Computers do wacky things at times.  Because of their nature, they don't naturally have negative numbers.  There's a couple of choices, two's compliment and one's complimentto do signed numbers.  And I won't even get started on wacky ones (look down further at the one's complement link.  If you dare!)  Why this comp sci talk on a networking blog?

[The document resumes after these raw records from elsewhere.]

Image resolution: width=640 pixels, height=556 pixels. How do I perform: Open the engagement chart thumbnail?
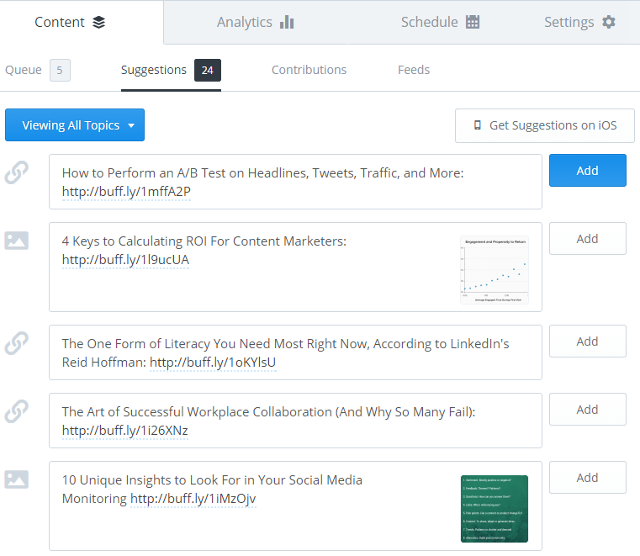coord(494,269)
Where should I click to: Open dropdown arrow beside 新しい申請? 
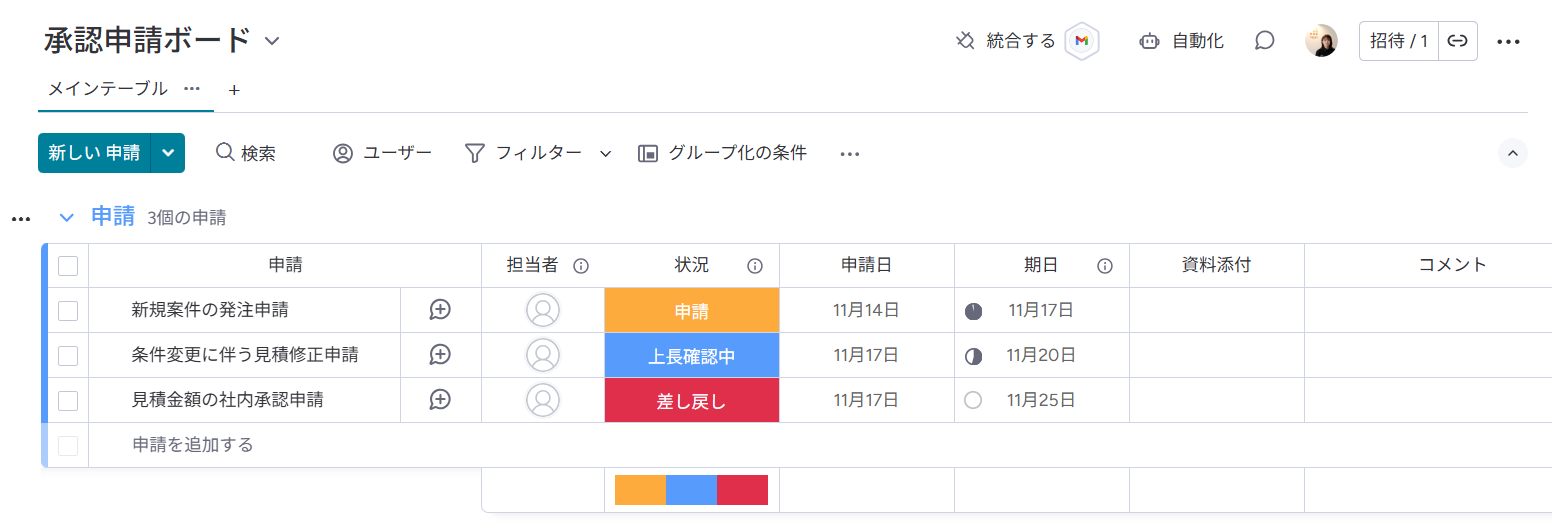(x=168, y=153)
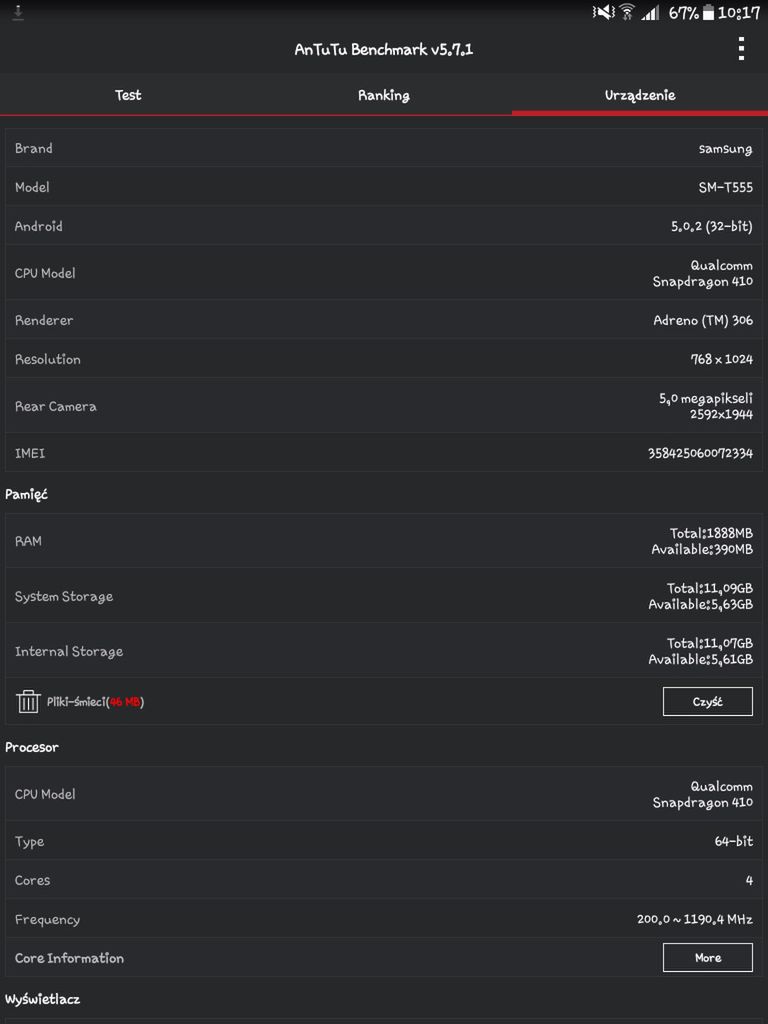
Task: Tap the clock showing 10:17
Action: (x=739, y=12)
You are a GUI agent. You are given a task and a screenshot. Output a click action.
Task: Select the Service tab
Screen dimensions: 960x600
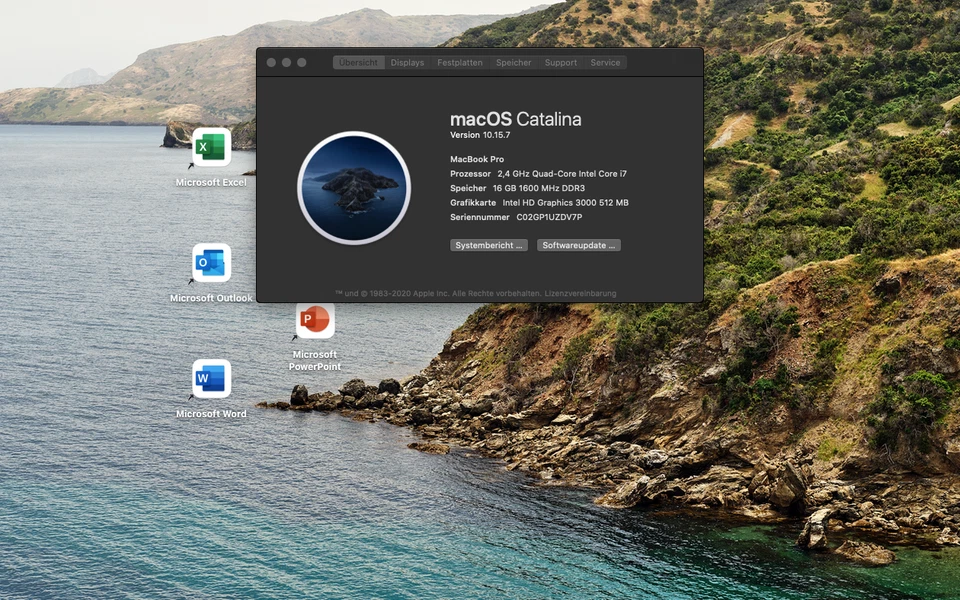point(605,62)
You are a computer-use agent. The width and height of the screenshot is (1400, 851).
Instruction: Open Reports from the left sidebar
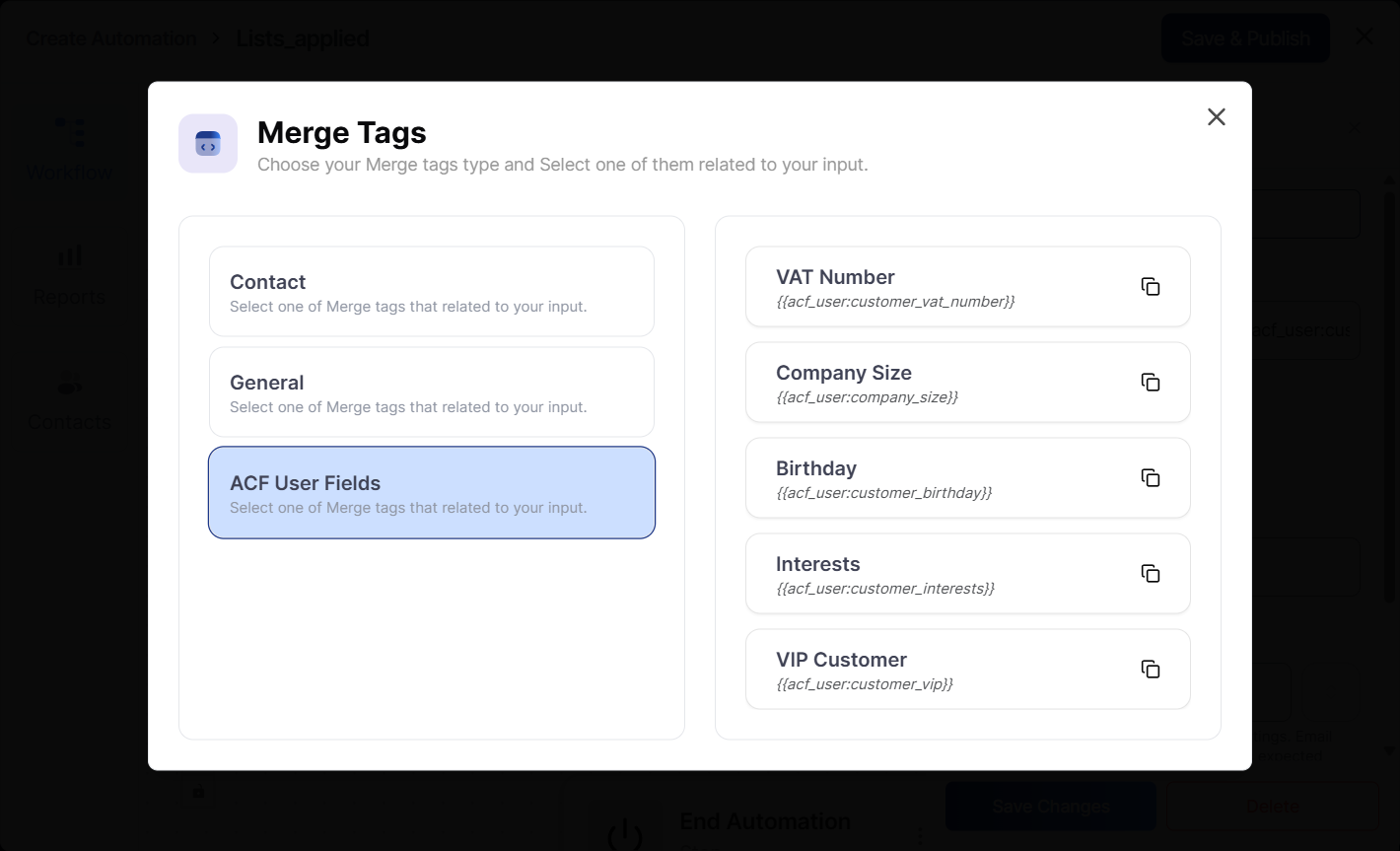(x=69, y=271)
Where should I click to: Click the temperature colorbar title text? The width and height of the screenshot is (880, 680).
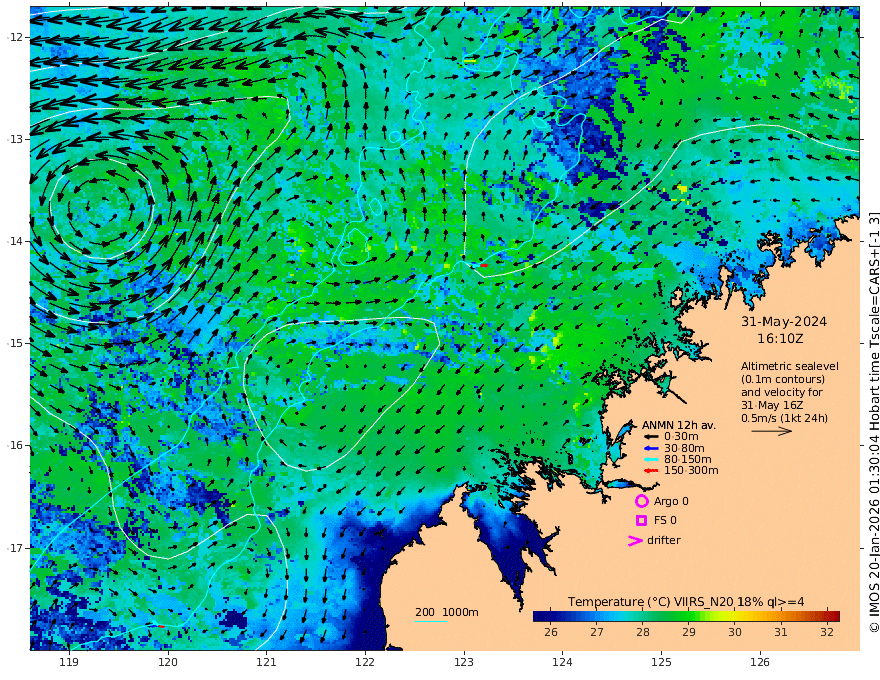(686, 602)
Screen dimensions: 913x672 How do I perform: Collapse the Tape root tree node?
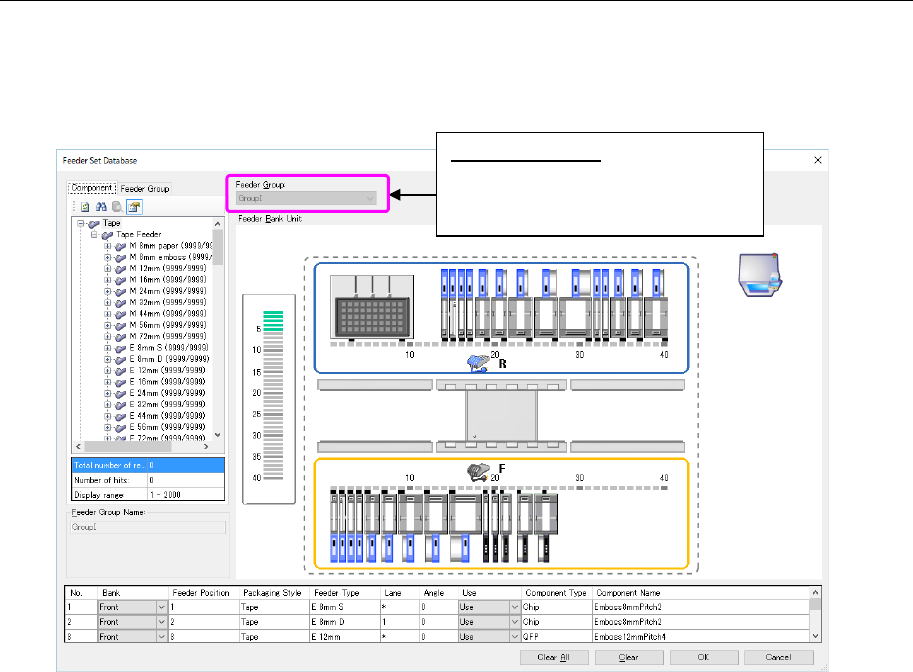80,223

Data movement can be dangerous work.  It often goes over a lossy media.  Things get dropped, there are bit error rates and all this adds up for the potential of bad, missing or general mischief with the data.  In Ethernet land, we have a packet CRC to help make sure things are okay, but with UDP, TCP and other data movers it might go over Modems, Serial cables, ISDN, ATM, Wireless, avian carriersor signal flags.  So the stacks have their own checksums to make sure that no matter the media they travel over the data can be checked to be valid.  Valid enough I should say since the checksum isn't a guarantee.  But that's a whole 'nother post.


For a UDP packet, a checksum value of 0000h means that the packet does not include a checksum. Thus, if the packet is supposed to include a checksum, and the checksum calculation happens to result in a value of 0000h, then the actual value used for the checksum field is FFFFh.  Whoops!  Why?  In the one's complement math system that the stacks use, there is a concept of "negative zero".  FFFFh is negative zero and 0000h is positive zero.  Really.


The preferred method of verifying the IP, UDP or TCP checksum is to sum the covered data (in 16-bit quantities) using one's complement arithmetic and comparing the result to FFFFh. If it matches then the checksum is valid; otherwise it is invalid. This method is described in RFC 1071 (section 1, item 3) and in RFC 1624 (section 5).


This allows the UDP checksum to be verified without the end system worrying about converting a checksum of 0000h into FFFFh.

It also allows the IP and TCP checksum calculation to use this replacement. Because the values 0000h and FFFFh are equivalent in 1's complement arithmetic, the sum will still be FFFFh for a valid checksum.


In order to simplify the design, our hardware always converts a checksum value of 0000h into FFFFh. Because the RFC method accounts for this, there should be no conflict with well-written TCP/IP stacks.  Older DOS stacks and some embedded stripped down stacks are typically the ones that cause trouble.  If you can't correct the behavior of the stack, just turn off checksum offloads and let the stack do it.  Most stacks will use positive zero when its zero and not negative zero.


Time for the big review:

1)  In one's complement world of stack checksums, 0000h and FFFFh are both Zero.

2)  Older and stripped down stacks might get that wrong, so watch out.

3)  Thanks for using Intel networking products.